Di fatto il testo non ci dice se Tommaso lo ha fatto oppure no, però possiamo pensare, per i verbi che usa, che il Signore lo abbia costretto.

Non avere fede, vivere nel dubbio, nutrire sospetti verso gli altri e verso Dio, è la cosa più difficile e più irrazionale che ci sia, perché noi non siamo stati creati così, nella nostra genetica noi non siamo stati fatti per dubitare, per non avere fede, per avere sospetti, noi siamo stati fatti per credere, e quando noi non crediamo, quando noi ci esponiamo al dubbio e al sospetto, quando noi facciamo un passo indietro rispetto a ciò che la mente e il cuore ci spingono di fare, cioè credere, noi compiamo una violenza radicale, biologica, genetica, prima ancora che spirituale su di noi. E’ scarnificante non avere fede, non c’è pace per chi non crede.

A Tommaso gli scoppia il cuore dal dolore e dall’amore, un amore che deve crescere, dovrà crescere e maturare tanto. Adesso improvvisamente la fede divampa.

Gli rispose Tommaso: «Mio Signore e mio Dio!». Gesù gli disse: «Perché mi hai veduto, tu hai creduto; beati quelli che non hanno visto e hanno creduto!»

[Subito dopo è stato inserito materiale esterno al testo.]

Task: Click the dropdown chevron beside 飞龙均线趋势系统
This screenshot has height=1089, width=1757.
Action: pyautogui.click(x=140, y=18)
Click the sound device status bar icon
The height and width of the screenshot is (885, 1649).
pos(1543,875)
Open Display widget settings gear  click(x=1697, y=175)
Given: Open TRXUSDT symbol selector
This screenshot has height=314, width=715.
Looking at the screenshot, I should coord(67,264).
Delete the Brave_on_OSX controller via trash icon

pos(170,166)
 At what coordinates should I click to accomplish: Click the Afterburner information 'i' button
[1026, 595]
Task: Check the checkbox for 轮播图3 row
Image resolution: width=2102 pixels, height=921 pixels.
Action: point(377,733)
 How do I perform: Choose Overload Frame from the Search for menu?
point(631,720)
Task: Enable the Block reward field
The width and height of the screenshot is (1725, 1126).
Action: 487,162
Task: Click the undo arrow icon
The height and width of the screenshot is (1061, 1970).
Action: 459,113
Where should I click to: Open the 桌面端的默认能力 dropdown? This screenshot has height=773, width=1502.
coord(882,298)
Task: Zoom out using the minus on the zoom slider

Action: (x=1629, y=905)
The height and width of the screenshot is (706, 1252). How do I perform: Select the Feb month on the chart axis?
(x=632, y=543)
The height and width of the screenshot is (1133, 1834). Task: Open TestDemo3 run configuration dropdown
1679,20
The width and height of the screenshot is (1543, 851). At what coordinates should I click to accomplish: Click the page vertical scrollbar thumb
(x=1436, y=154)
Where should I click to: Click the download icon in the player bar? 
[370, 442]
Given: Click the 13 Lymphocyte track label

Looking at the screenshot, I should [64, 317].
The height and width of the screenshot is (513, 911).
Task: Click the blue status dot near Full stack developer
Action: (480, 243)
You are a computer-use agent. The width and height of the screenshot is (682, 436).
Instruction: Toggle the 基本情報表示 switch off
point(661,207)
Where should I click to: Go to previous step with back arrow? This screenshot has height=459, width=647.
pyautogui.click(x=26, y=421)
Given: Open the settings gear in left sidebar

Gesù non gli dice “B eato tu Tommaso ”, dice “ beati coloro che… , la beatitudine di coloro che non vedono e credono perché si fidano, questa è la beatitudine, questo è il beato per eccellenza.

Chiediamo al Sacro Cuore di Gesù la grazia di tenerci lontanissimi con le nostre zampe dal Suo Cuore, prostrati fino a terra, adoranti, amanti, silenti, non abbiamo bisogno di vedere e di toccare niente, ci basta la Tua Parola:

“Fate questo in memoria di Me”

Sia lodato Gesù Cristo.

LETTURE

SAN TOMMASO

PRIMA LETTURA (Ef 2,19-22)
Edificati sopra il fondamento degli apostoli.

Fratelli, voi non siete più stranieri né ospiti, ma siete concittadini dei santi e familiari di Dio, edificati sopra il fondamento degli apostoli e dei profeti, avendo come pietra d’angolo lo stesso Cristo Gesù.
In lui tutta la costruzione cresce ben ordinata per essere tempio santo nel Signore; in lui anche voi venite edificati insieme per diventare abitazione di Dio per mezzo dello Spirito.

SALMO RESPONSORIALE (Sal 116)
Rit. Andate in tutto il mondo e proclamate il Vangelo.

Genti tutte, lodate il Signore,
popoli tutti, cantate la sua lode.

Perché forte è il suo amore per noi
e la fedeltà del Signore dura per sempre.

Canto al Vangelo (Gv 20,29)
Alleluia, alleluia.
Perché mi hai veduto, Tommaso, tu hai creduto;
beati quelli che non hanno visto e hanno creduto!
Alleluia.

VANGELO (Gv 20,24-29)
Mio Signore e mio Dio!

Tommaso, uno dei Dodici, chiamato Dìdimo, non era con loro quando venne Gesù. Gli dicevano gli altri discepoli: «Abbiamo visto il Signore!». Ma egli disse loro: «Se non vedo nelle sue mani il segno dei chiodi e non metto il mio dito nel segno dei chiodi e non metto la mia mano nel suo fianco, io non credo».
Otto giorni dopo i discepoli erano di nuovo in casa e c’era con loro anche Tommaso. Venne Gesù, a porte chiuse, stette in mezzo e disse: «Pace a voi!». Poi disse a Tommaso: «Metti qui il tuo dito e guarda le mie mani; tendi la tua mano e mettila nel mio fianco; e non essere incredulo, ma credente!». Gli rispose Tommaso: «Mio Signore e mio Dio!». Gesù gli disse: «Perché mi hai veduto, tu hai creduto; beati quelli che non hanno visto e hanno creduto!».